Smithsonian Institution Preserving Campaign Artifacts To Remember 2020 Election

WASHINGTON, D.C. (CBS NEWS) – How will campaign 2020 be remembered decades from now? It’s too early to tell, but the Smithsonian Institution is preserving campaign trail artifacts to help tell the story.

Curators have hit the road in some of the early caucus and primary states in search of memorabilia for the National Museum of American History.

“We try to hit all the headquarters; we try to get campaign rallies,” said curator Claire Jerry.

Just like primary season, their quest begins in Iowa.
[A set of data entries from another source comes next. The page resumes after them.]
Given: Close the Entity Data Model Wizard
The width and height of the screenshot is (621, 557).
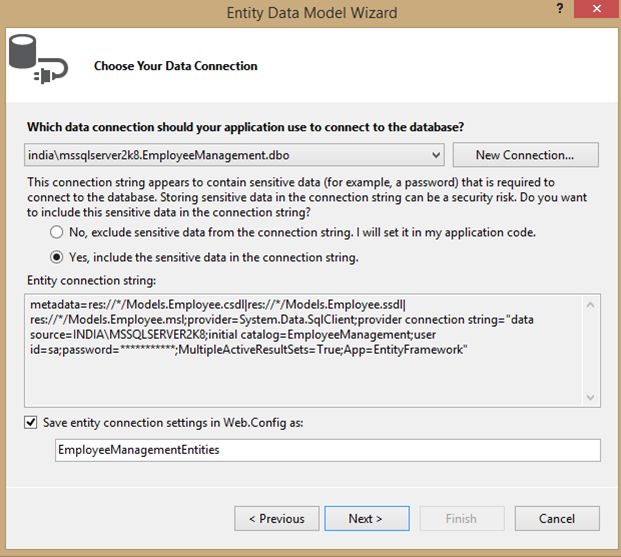Looking at the screenshot, I should point(596,9).
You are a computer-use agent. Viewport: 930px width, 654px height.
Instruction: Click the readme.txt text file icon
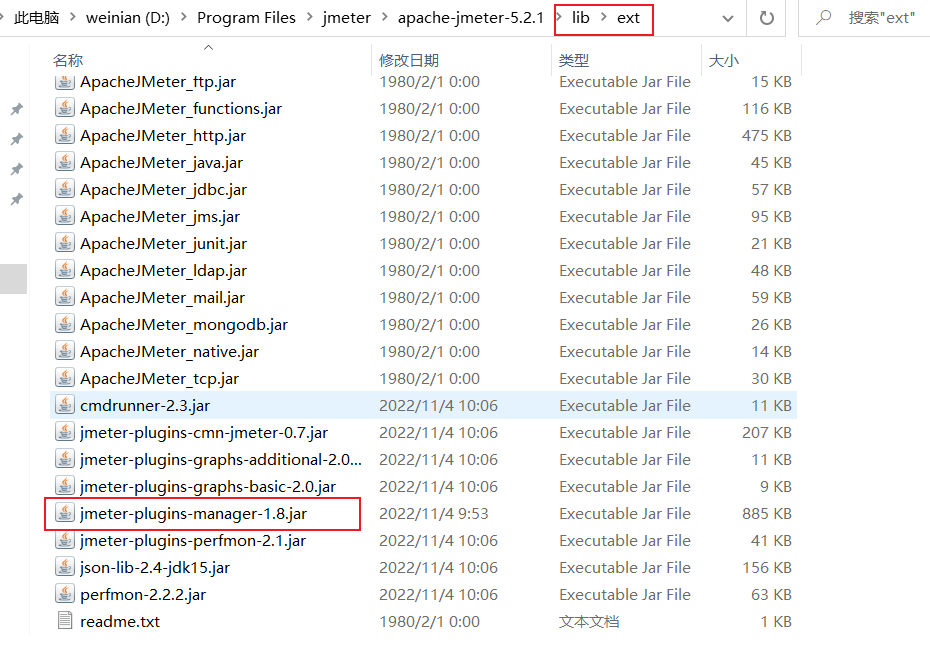coord(65,622)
Jerry traveled to candidate field offices and campaign events, collecting signs, buttons, door hangers and candidates’ talking points to document how campaign 2020 will be remembered.
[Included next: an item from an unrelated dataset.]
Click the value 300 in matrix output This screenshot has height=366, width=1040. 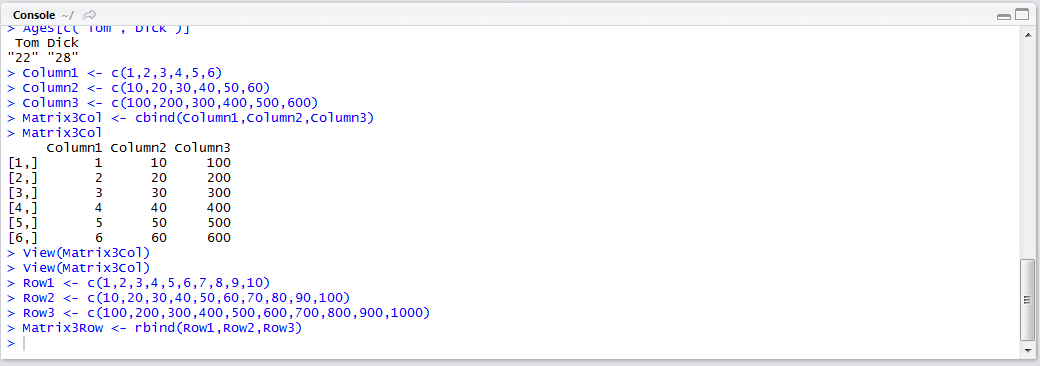[218, 193]
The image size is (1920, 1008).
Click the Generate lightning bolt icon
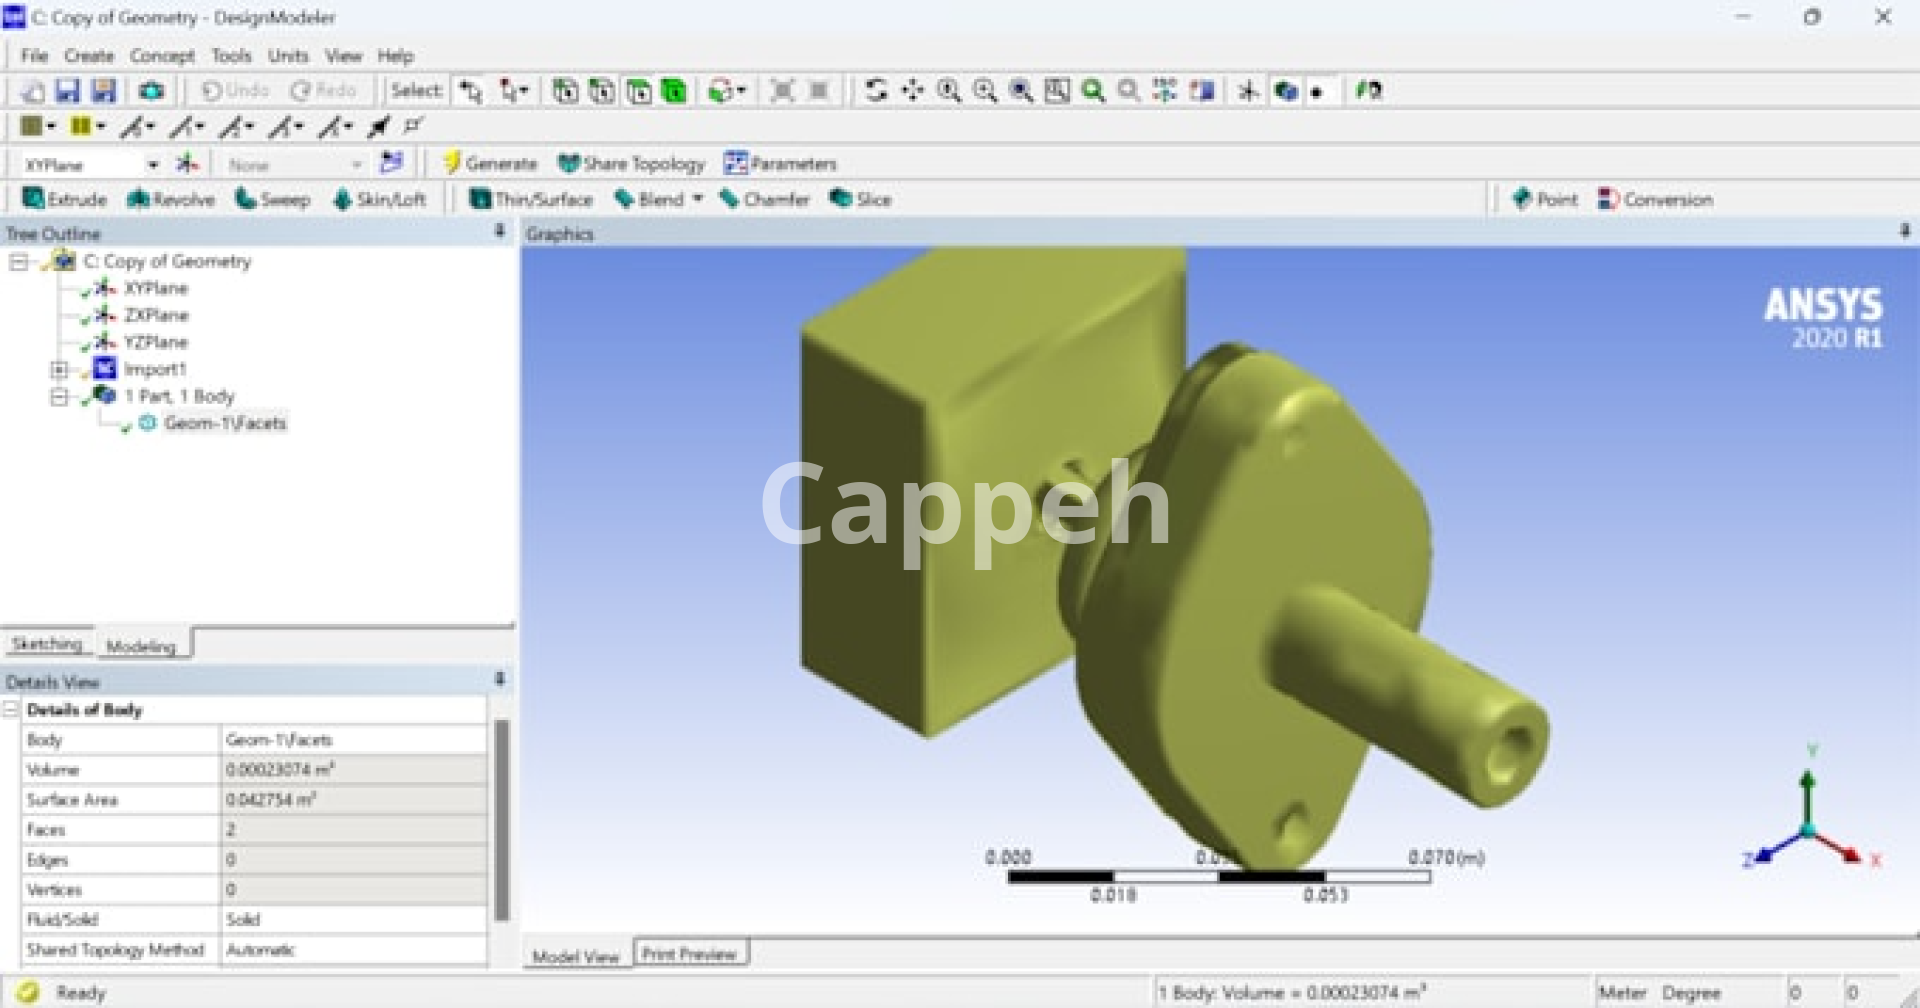point(452,163)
“That’s the question curators are always asking themselves, trying to think 50 or 100 years down the road.”

While this presidential campaign marks Jerry’s first one traveling for the Smithsonian, the National Museum of American History’s collection in Washington D.C. dates back to George Washington and an inaugural button.

“People at his inauguration could buy souvenir buttons and wear them to show their support for the new president,” said Lisa Kathleen Graddy, Curator of the Political and Military History at the museum.
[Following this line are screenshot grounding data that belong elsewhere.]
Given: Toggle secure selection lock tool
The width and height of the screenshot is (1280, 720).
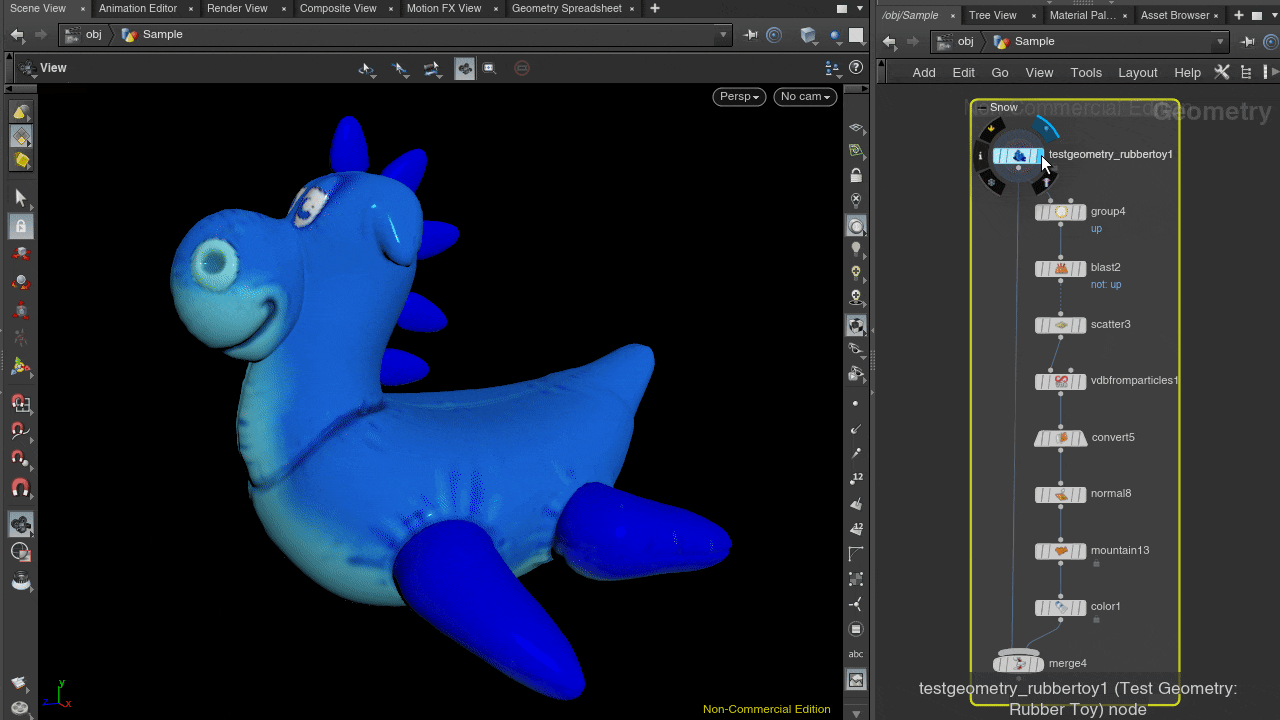Looking at the screenshot, I should (x=20, y=227).
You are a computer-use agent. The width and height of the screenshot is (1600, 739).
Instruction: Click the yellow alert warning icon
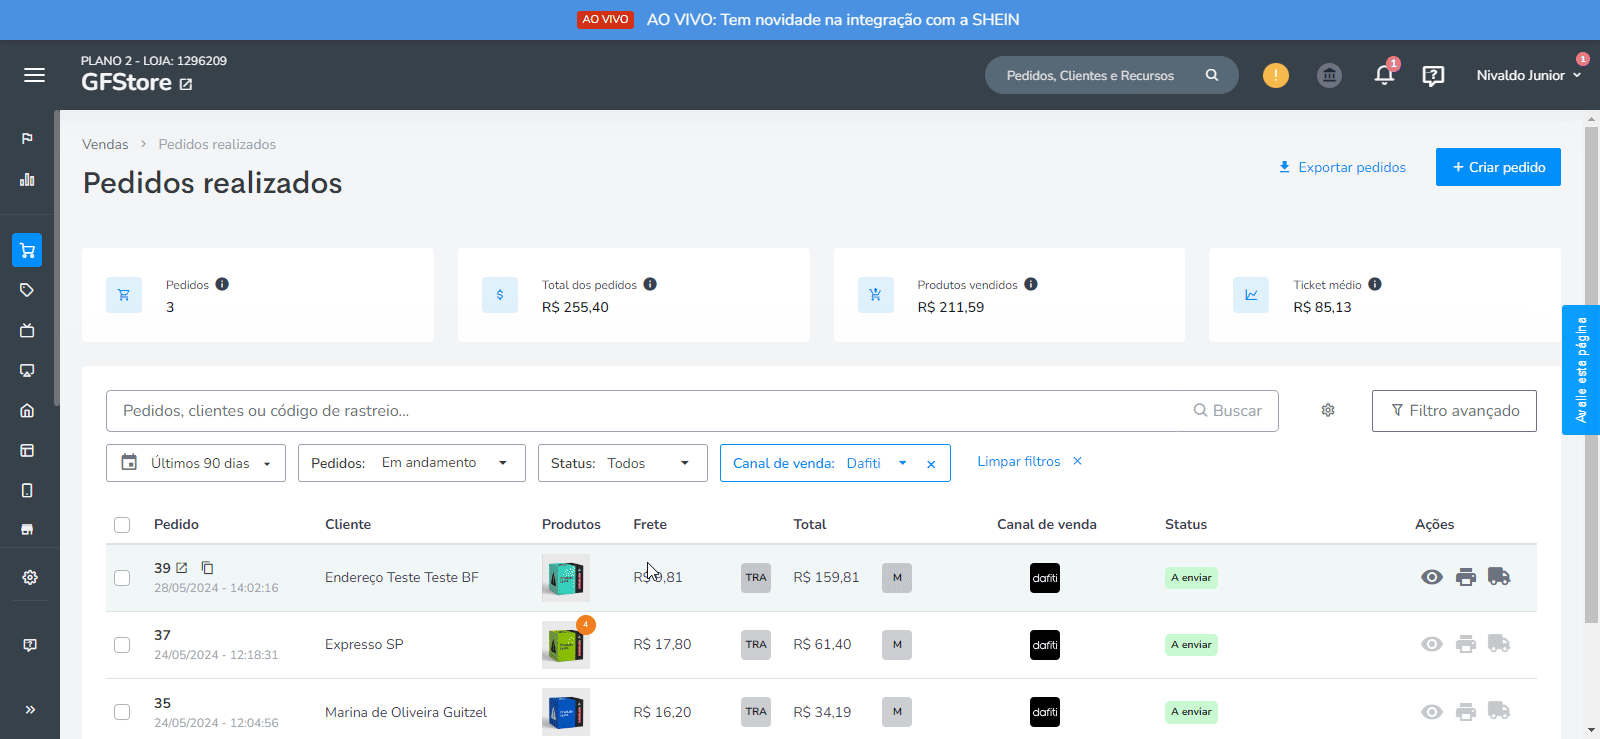click(1276, 75)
Graddy says the 9th president, William Henry Harrison, popularized campaign swag back in 1840 with a log cabin cup.

“This is really the genesis of a lot of the kind of campaign material we see now,” said Graddy. “The idea is if you can get someone to bring something into their home and invest in it, they’re committed to you,” she continued.

Over the years, the merchandise has spanned ribbons, buttons soap, makeup compacts, even cologne.

The political history collection includes around 130,000 items, much of it carefully stored in cabinets and drawers.

“We think of the campaigns as being very disposable. Once a campaign drops, do people even remember them? Well we do!”

While only the eventual nominees make it to the display case on the exhibit floor, the remnants of the many other candidates and campaigns are carefully preserved for research and history books.

If you can’t visit the Smithsonian’s National Museum of American History in person, they have a collection of their political novelty items online, including some of the items not currently on display.